A girl called Chihiro has accidentally entered this bath house of the Gods. People are out to get her so one of the residents, a boy called Haku, is trying to help her. He placed a concealment spell on her but she took a breath (breaking the spell), she was spotted, havoc let's loose so Haku takes her to a hiding spot and is about to tell her what to do next...

千尋:     ごめん、私 息しちゃった??

ハク様:     いや、千尋はよく頑張った。これからどうするか離すからよくお聞き。ここにいては必ず見つかる。
    私が行って誤魔化すから、そのすきに千尋はここを抜け出して??


Also for anyone who may know, no dictionay Japanese or English seems to know what 誤魔化す means. Any ideas?

Virtua_Leaf Member
From: UK Registered: 2007-09-07 Posts: 340

pm215 wrote:

If you google for "話すからよくお聞き" then several of the hits seem to be for versions of the script which use that kanji.

Where is your script from? Is it an official one or something done by some random person?

Hmm you're right. Here's the site I'm getting it from: http://mnr.jp/ghibli/senword/s1.html

When I searched the 離す version it actually gave me a few non-Japanese site (Chinese, Korean etc.) that seem to be using the script as a means to study... that's not a great sign. I think I better use 話す.

Last edited by Virtua_Leaf (2008 September 20, 2:17 pm)

Virtua_Leaf Member
From: UK Registered: 2007-09-07 Posts: 340

Virtua_Leaf wrote:

Also for anyone who may know, no dictionay Japanese or English seems to know what 誤魔化す means. Any ideas?

Hmm, seems this site is full of errors. Turns out this should be 誤摩化す - to falsify.

Had me thinking he was going to change into a demon or something (which isn't really how I remember things).

Edit - Okay this is strange, apparently it can be either. Yahoo JP isn't taking it unless it's in kana form so the nil results made me doubt the word's validity. Quite annoying really.

Last edited by Virtua_Leaf (2008 September 20, 2:30 pm)

=====

* [REQUIREMENT 1]: Say whether each statement agrees with the forum thread, answering yes or no and quoting the deciding words: (a) Haku put a concealment spell on Chihiro. (b) Virtua_Leaf chose to use 離す instead of 話す. (c) Yahoo JP accepted 誤魔化す in kanji form.
The forum thread and the entries are unrelated material.

* [DATA ROWS]:
=====

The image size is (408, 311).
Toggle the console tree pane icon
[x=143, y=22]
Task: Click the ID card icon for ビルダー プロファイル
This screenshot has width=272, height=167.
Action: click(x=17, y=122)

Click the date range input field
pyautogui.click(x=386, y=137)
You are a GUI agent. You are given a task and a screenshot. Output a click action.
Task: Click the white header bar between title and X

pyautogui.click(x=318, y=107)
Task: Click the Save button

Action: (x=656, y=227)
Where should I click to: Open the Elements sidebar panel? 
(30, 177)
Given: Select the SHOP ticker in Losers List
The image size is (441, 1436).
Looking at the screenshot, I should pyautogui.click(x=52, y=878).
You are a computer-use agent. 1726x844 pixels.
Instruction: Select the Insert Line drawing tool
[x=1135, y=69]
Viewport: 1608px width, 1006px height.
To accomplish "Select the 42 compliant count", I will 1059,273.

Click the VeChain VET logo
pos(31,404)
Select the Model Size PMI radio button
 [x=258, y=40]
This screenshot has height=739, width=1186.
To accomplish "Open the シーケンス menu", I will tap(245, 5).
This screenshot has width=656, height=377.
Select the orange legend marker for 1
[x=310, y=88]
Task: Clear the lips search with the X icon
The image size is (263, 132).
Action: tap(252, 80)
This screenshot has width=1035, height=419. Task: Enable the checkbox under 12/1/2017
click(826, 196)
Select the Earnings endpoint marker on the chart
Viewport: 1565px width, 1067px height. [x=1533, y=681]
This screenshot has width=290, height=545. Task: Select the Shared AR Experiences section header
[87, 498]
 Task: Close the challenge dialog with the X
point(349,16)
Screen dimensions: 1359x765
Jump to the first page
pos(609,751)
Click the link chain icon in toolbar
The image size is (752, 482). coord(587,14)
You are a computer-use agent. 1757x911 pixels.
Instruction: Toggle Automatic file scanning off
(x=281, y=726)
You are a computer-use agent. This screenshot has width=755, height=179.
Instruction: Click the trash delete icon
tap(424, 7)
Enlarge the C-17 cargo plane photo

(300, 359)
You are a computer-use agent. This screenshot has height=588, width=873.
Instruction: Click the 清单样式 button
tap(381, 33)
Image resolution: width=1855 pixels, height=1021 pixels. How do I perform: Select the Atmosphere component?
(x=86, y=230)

=====

* [REQUIREMENT 2]: Extract every line of the entries that contains the string "This". Case counts.

* [CORRECT ANSWER 1]:
(a) Yes: "He placed a concealment spell on her"
(b) No: "I think I better use 話す."
(c) No: "Yahoo JP isn't taking it unless it's in kana form"

* [CORRECT ANSWER 2]:
This screenshot has width=272, height=167.
This screenshot has height=739, width=1186.
This screenshot has width=656, height=377.
This screenshot has width=1035, height=419. Task: Enable the checkbox under 12/1/2017
This screenshot has width=290, height=545. Task: Select the Shared AR Experiences section header
You are a computer-use agent. This screenshot has width=755, height=179.
You are a computer-use agent. This screenshot has height=588, width=873.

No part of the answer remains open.